Note that the term JUNMAI may be used together with DAIGINJO and GINJO to describe a sake type. For example, a junmai daiginjo sake is one that is polished to less than 50% remaining, AND has no alcohol added to it.
Oddly, the term HONJOZO is never used together with DAIGINJO or GINJO. If the sake is polished to less than 50% remaining, and it has added alcohol, it is simply called a daiginjo sake.
The technique of adding distilled alcohol to the mash before filtering has been used by brewers for the past several centuries to enhance quality, or to stabilize the sake and to lower its cost. Whether the effect on quality is positive or negative is a matter of degree, and so the tax law specifies that to be labeled as HONJOZO, the amount of added alcohol must be limited to less than 10% of the amount of polished rice used in the mash, and that the rice must be polished to less than 70% remaining.
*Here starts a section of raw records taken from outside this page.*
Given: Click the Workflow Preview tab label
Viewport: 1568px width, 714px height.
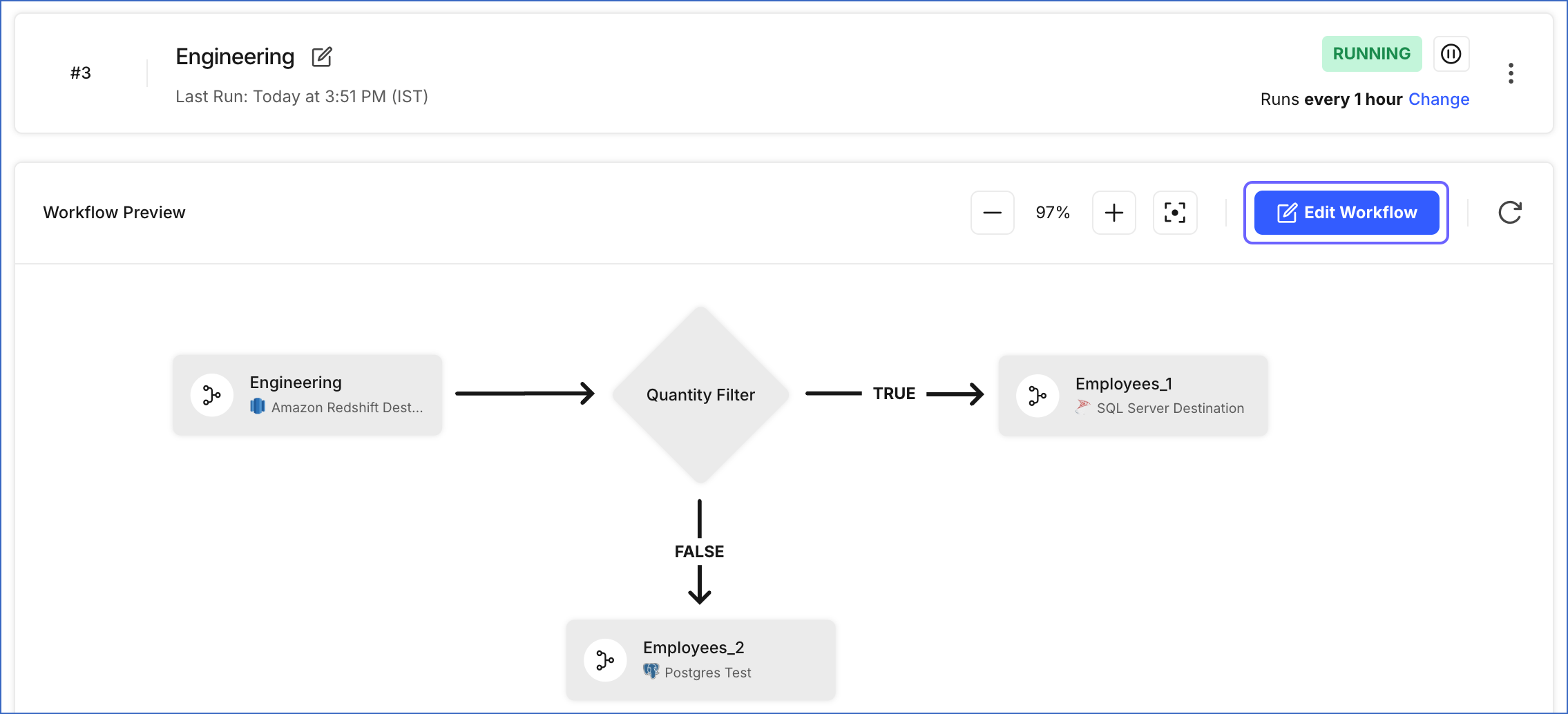Looking at the screenshot, I should tap(113, 212).
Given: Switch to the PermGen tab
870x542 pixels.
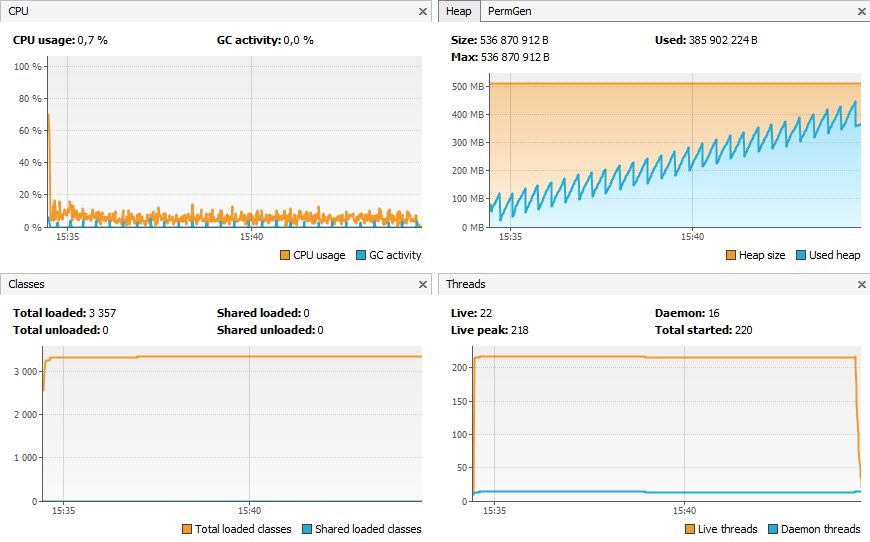Looking at the screenshot, I should click(510, 11).
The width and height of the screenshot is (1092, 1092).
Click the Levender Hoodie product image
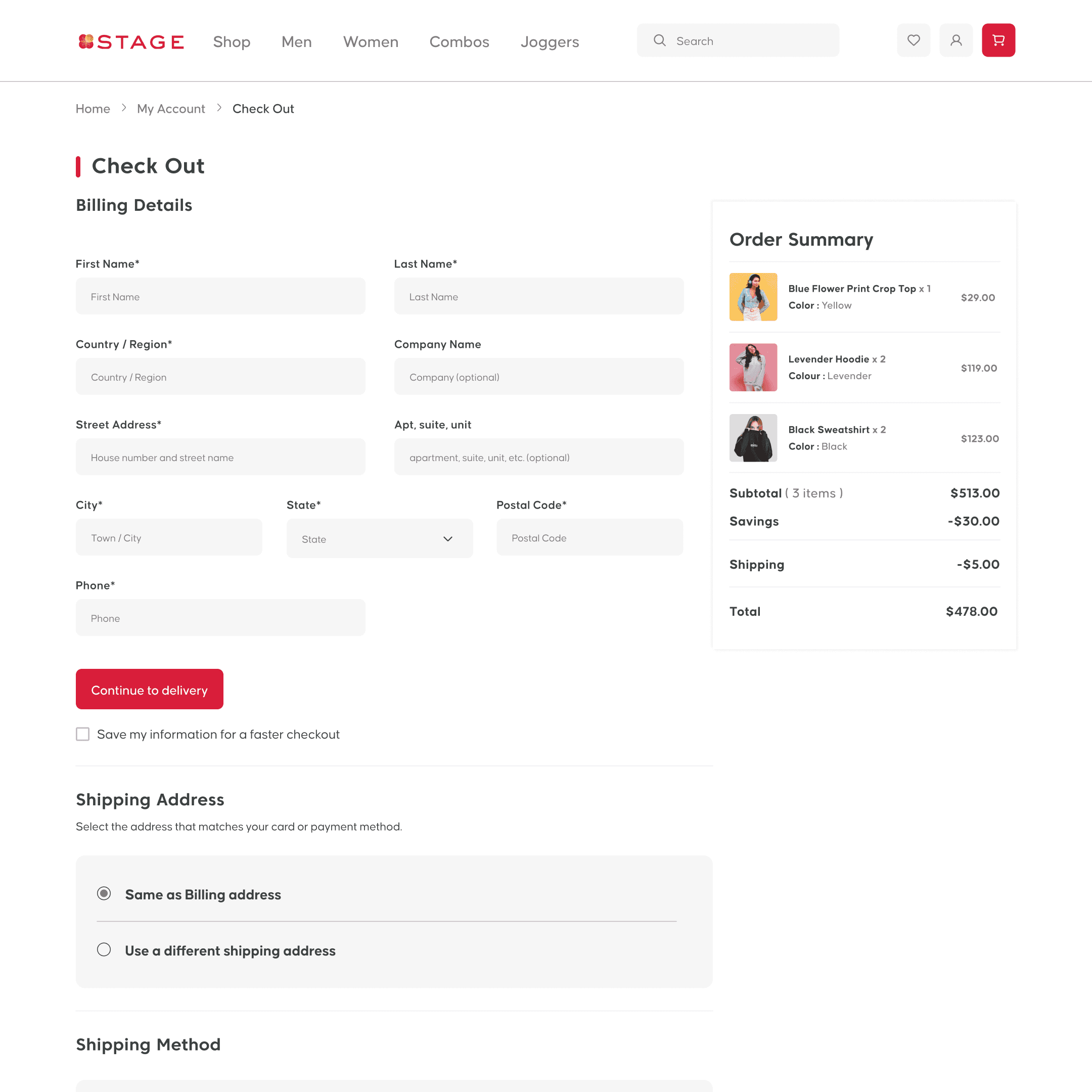753,368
When such limited amounts of alcohol are added to such polished sake, the effect is to accentuate the sake’s natural aromas and to produce a pleasantly dry feeling on the palate. Thus, HONJOZO sake is understood to be “high-quality alcohol-added sake.”
Even today, there is far more alcohol-added sake on the market than junmai sake, although the junmai style is quickly growing in popularity because it is perceived to be purer and inherently of higher quality. For us it’s a matter personal taste, and we leave it up to you to choose one, the other, or both!